Since partnerships are an essential part of our strategy, we’ve worked hard to find smart, capable organizations that are already making a difference in the world. Unsurprisingly, the nonprofit sector is full of smart, driven people who care deeply about the world. One of the real pleasures in our jobs is working with so many of them!
The geoLab at the College of William & Mary is an excellent example. Dan Runfola, the geoLab’s Principal Investigator, has assembled a team of researchers that brings analytic and machine learning approaches to geographical data, and uses the insights his team gains to support important social missions worldwide. We met the team when AidData became one of the Foundation’s first Data4Change grantees in 2018. That collaboration continues to go well, and our relationship has deepened over time.

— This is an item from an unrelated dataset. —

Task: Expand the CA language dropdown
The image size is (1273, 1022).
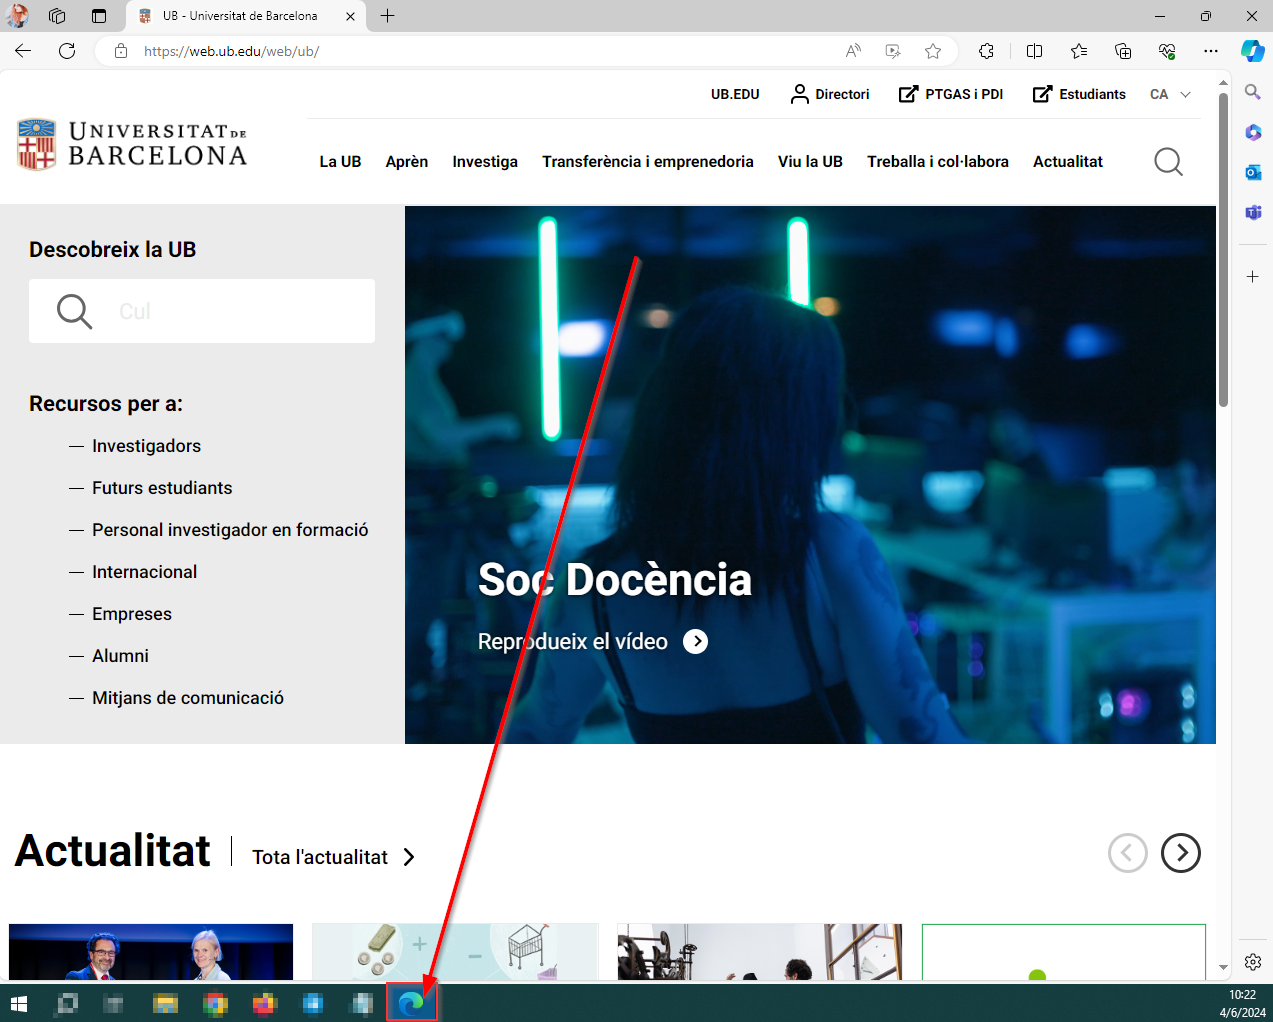Action: point(1170,94)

In April, I was scheduled to judge a research accelerator competition in which W&M students would pitch their innovative data projects. When COVID-19 shut down college campuses, we took the competition virtual. I invite you to read more about two standout projects from this adapted contest (drumroll…):
- The geoBoundaries project, led by students Syndey Fuhrig, Joshua Pangiban and Sylvia Shea, collects, curates and publishes the geographical outlines of sub-national administrative regions worldwide. This includes cities, counties and other geopolitical areas. The data is widely used; it’s important in disaster response, policy-making and regional planning. The project is fairly mature, and the third major release of the global dataset hit the web site just a week or two ago. You can read more about this excellent work in the blog post that the team wrote up (“William & Mary undergrads create one of world’s largest open, free databases of political administrative boundaries”).
- An earlier-stage effort led by recent graduate Ethan Harrison, uses machine learning techniques to predict where, in regions of conflict and strife, displaced people are likely to go. Predicting the destinations of migrants and refugees is important especially in planning for effective response: establishing housing and sanitation, providing food and more. This work touches as well on several important privacy issues: How do we protect migrants from exploitation or worse by using data about them in this way? And more work is certainly necessary to address those issues. But the project is an interesting one, and you can read Ethan’s post (“Modeling movement: understanding internally displaced migration”).
If it looks like our partnership work goes much further than the typical foundation-grantee relationship, then we’re doing this right. We’re grateful to both teams, and to the geoLab leadership, for their efforts and our ongoing collaboration!
Mike Olson is co-founder of Cloudera Inc. and was chairman of the board of directors for Cloudera Foundation.